Sorry to hear that, EHG!


----------



## HarleyWood (Oct 14, 2011)

Maybe a minute walk from my house as they live in the back yard


----------



## kimberlyrae1993 (Mar 20, 2013)

3 miles one way not to bad!!
_Posted via Mobile Device_


----------



## Cynical25 (Mar 7, 2013)

It's not my post, but I still find it irritating that all these backyard owning people are commenting on their lack of commute when this is the BOARDING section.

Maybe I just need my morning coffee...


----------



## Smuggler (Jun 26, 2014)

I have a 10 minute drive to where my horse is. I just moved him in March from a place that was 40 minutes away (one way)
This place is ALOT nicer and not just because it's closer-that's just a perk!


----------



## Saranda (Apr 14, 2011)

20-25min by train and 15-20min to walk.


----------



## RaiRaiNY (Feb 19, 2010)

It takes me anywhere from 10-15 minutes to get to the barn, it's probably about 10 miles from my house.


----------



## skiafoxmorgan (Mar 5, 2014)

My barn is about 25-30 minutes from my house...just far enough to make it a pain, while not being so far that I make excuses not to go...but going twice in a day is prohibitive.


----------



## ChristineNJ (Jan 23, 2010)

About 20 minutes + or - according to traffic....just wish I was closer!!


----------



## Dawn854 (Aug 11, 2013)

I am very very lucky, I don't own a property, but my horse is practically in my backyard. The pony club I keep him at is only a 5 min drive or a 15 min walk from my house.


----------



## LittleBayMare (Jun 2, 2014)

I am in college so from the end of August to the beginning of May my horse are an hour away (on my parents farm) and the barn I train at for the equestrian team is 20 minutes away.


----------



## SoldOnGaited (May 21, 2012)

My barn is about 50 mins to just over an hour (33 miles) from my house and about an hour and 15 mins (40 miles) from my job, depending on traffic. Hard to (want to) get on that freeway sometimes lol.


----------



## PineMountDakota (Jan 4, 2010)

7 miles away and about 7 minutes drive time. It is nestled in the middle of the city I live in and I am very lucky to have found it as it is private and you would miss it if you drove by and did not look. Besides being at my house when I lived with my parents, my horse has never been this close.
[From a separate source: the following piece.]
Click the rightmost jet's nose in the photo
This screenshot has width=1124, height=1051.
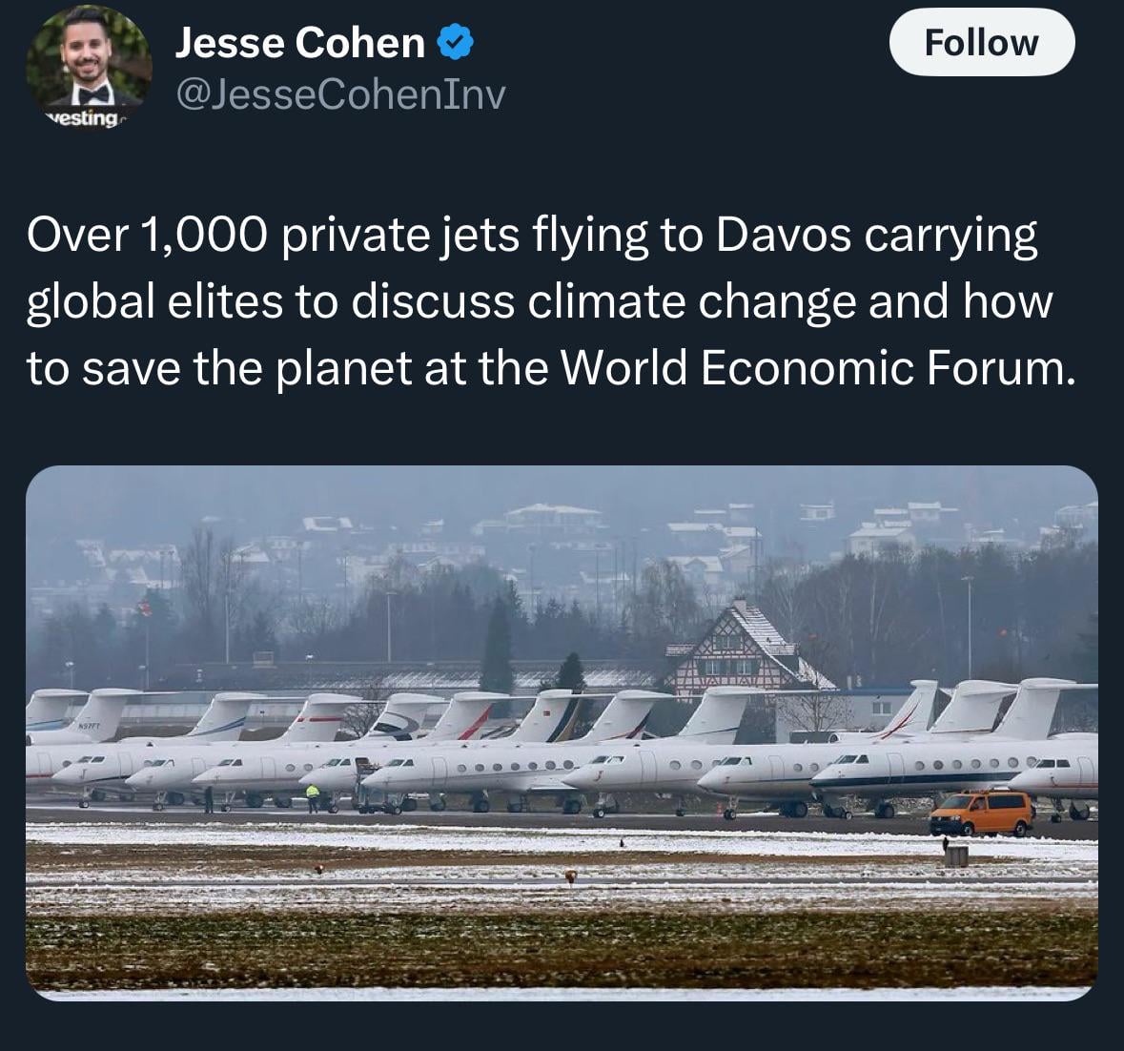pyautogui.click(x=1020, y=778)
I too was driving 20-45 minutes one way for years.


----------



## karliejaye (Nov 19, 2011)

I now have my horses at home, so about 80 feet from the front door.
But, before getting the drylot area fenced (we bought a house with acreage, no horse set up at all) I had my horse an hour away from home, or 30 minutes from work. It was tough getting out there after a full day of work, especially if I was in the field or put in a 10-12 hour shift.


----------



## Horseychick87 (Feb 5, 2014)

My old barn was about 30-35 minutes away in another county. It was also set near a creek that floods with a good rain so if the creek flooded they had to evacuate....that happened multiple times a year, every year, and they were on 'high ground' (A relative term in FL, LOL)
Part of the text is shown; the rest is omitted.